Повесть Самуила Лурье «Литератор Писарев» построена в этом отношении очень тонко – происходит непрерывное двоение взгляда: автор то сливается со своим героем, и мы видим вещи и явления глазами Писарева, то отступает – на шаг, не более, – и смотрит из-за плеча героя. С. Лурье как бы пишет мемуары о хорошо знакомом человеке, которого он по воле судьбы пережил на сто с лишним лет.

С ориентацией на «мемуарность», субъективность взгляда – изнутри произведения – связано и появление в современной прозе фигуры летописца.

В романе Мориса Симашко «Маздак» нет рассказчика. Но сквозь все повествование проходит фигура Авраама, который пишет историю царствования Кавада и тем самым летопись великого мятежа, разбуженного Маздаком. Его глазами, глазами постороннего, ибо Авраам – грек, видим мы происходящее в стране. И глазами автора книги – то, что происходит с самим Авраамом. Двойной взгляд, как всегда в таких случаях, создает эффект объемности изображения, но в данном случае не это главное. Главное, опять-таки, идея свидетеля в истории. Идея неизбежной гласности.

Значение того факта, что Пушкин ввел в «Бориса Годунова» фигуру Пимена, отнюдь не достаточно оценено. Пимен никак не связан с прямым действием. Те сведения, которые он сообщает Григорию, могли сообщить другие персонажи. Пушкину было чрезвычайно важно именно то, что Пимен – летописец, свидетель. Между Гриневым и Пименом огромная разница. Гринев – равный среди равных. Пимен – свидетель-судия.

Мемуары Гринева, относящиеся к весьма распространенному в ту эпоху типу воспоминаний для назидания детям и внукам, о чем говорит и нравоучительный эпиграф, поставленный над повестью издателем, есть произведение частного человека.

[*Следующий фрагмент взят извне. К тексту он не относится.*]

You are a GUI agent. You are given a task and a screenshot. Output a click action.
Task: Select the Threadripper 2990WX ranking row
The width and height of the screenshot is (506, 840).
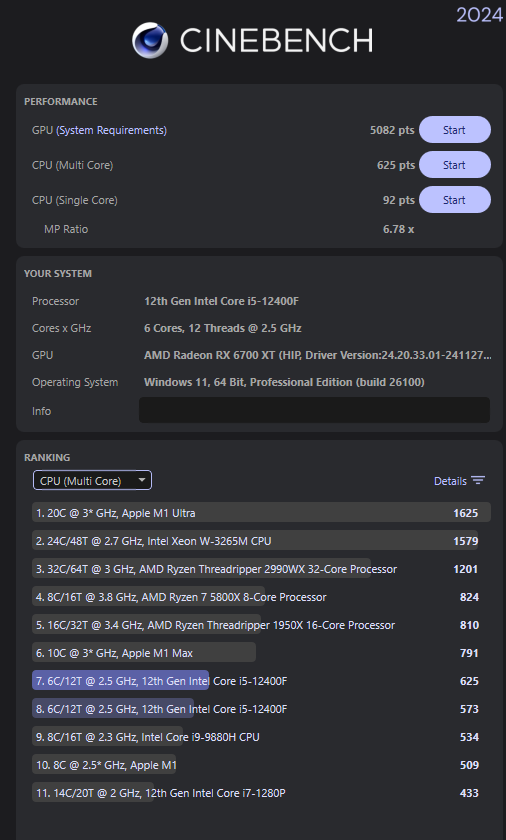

Летописец – фигура общеисторического характера. Гриневы пишут личную хронику. Пимены – историю страны.

Историческая проза – по существу своему – есть сочетание того и другого.

То, что летописец – праотец историка и прозаика – становится сам героем исторической прозы, – симптоматично. Исследуя мотивы, движущие летописцем, метод его работы, исторический писатель исследует свое дело. Происходит еще один парадоксальный поворот – герой смотрит на автора.

Яан Кросс наверняка обратил внимание на личность Балтазара Руссова именно потому, что тот был – в XVI веке – его, Кросса, коллегой. Балтазар Руссов, пастор из Таллина, написал «Большую Ливонскую хронику». Вся предшествующая жизнь Балтазара – ученье, скитанья, участие в крестьянском мятеже – только подготовка к главному жизненному деянию: созданию хроники. И в третьей части романа[130] его существование в бурное и страшное время подчинено выполнению этой тяжкой задачи.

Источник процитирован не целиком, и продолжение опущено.